African countries, which have a tangled legacy of relations with the West and the former Soviet Union, have largely avoided taking sides over the war in Ukraine.
Lavrov has already visited Egypt and will head from Congo to Uganda, then Ethiopia, where African Union diplomats said he had invited ambassadors from several member states to a private meeting on Wednesday, dismaying Western donors.
Speaking at a press conference, along with the Foreign Minister of the Republic of Congo Jean-Claude Gakosso, on Monday, Lavrov said there are no barriers to the export of grain from Ukrainian ports, emphasizing that the strike on Odesa port was aimed at military infrastructure there.
He added that there was nothing in the grain agreement signed by Russia to prevent it from continuing to attack military infrastructure in Ukraine.
"Speaking about the episode, which you mentioned that happened in Odesa, there is nothing in the commitments that Russia signed up to in Istanbul on July 22 that would prohibit us from continuing our special military operation, destroying (Ukrainian) military infrastructure and other military targets," Lavrov said.
"As far as the targets hit by high-precision strikes are concerned, they are located in a separate part of Odessa port, in the so-called military part of Odessa port.
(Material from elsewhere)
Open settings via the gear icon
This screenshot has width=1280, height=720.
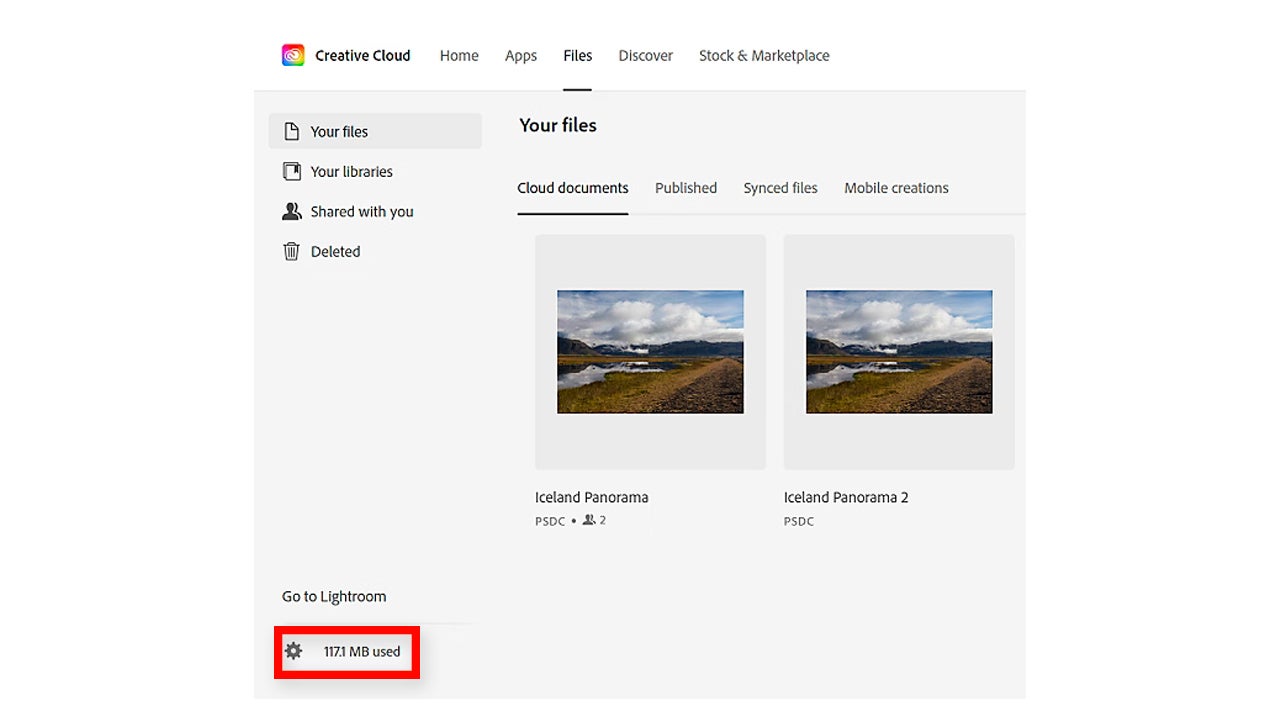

These targets were a Ukrainian Navy combat cutter and an ammunition depot, to which anti-ship Harpoon missiles were recently delivered. They were delivered to threaten the Russian Black Sea fleet," he added.
Since Moscow began its military operation in Ukraine on February 24, between 20 million and 25 million tons of grain have been blocked in Ukrainian ports.
The two warring countries, which jointly account for nearly a third of global wheat supplies, signed a landmark deal on Friday with the United Nations and Turkey aimed at relieving a global food crisis triggered by blocked Black Sea grain deliveries due to the current war in Ukraine.
Russian forces launched a missile attack on Odessa, a port city on the Black Sea in southern Ukraine, destroying military infrastructure there. Russian Foreign Ministry spokeswoman Maria Zakharova confirmed that the attack was carried out by “Kalibr missiles … with a high-precision strike.”
Odessa is one of the three export hubs designated in the agreement.
The missile attack infuriated Kiev, with Ukrainian President Volodymyr Zelensky condemning it as “barbarism” and a “cynical” move, and alerted the UN and the West that it may derail the hardly-achieved grain agreement.
Earlier on Monday, the Kremlin brushed aside Western and Ukrainian alarm that the missile strike could derail the UN-brokered grain deal reached on Friday in Istanbul.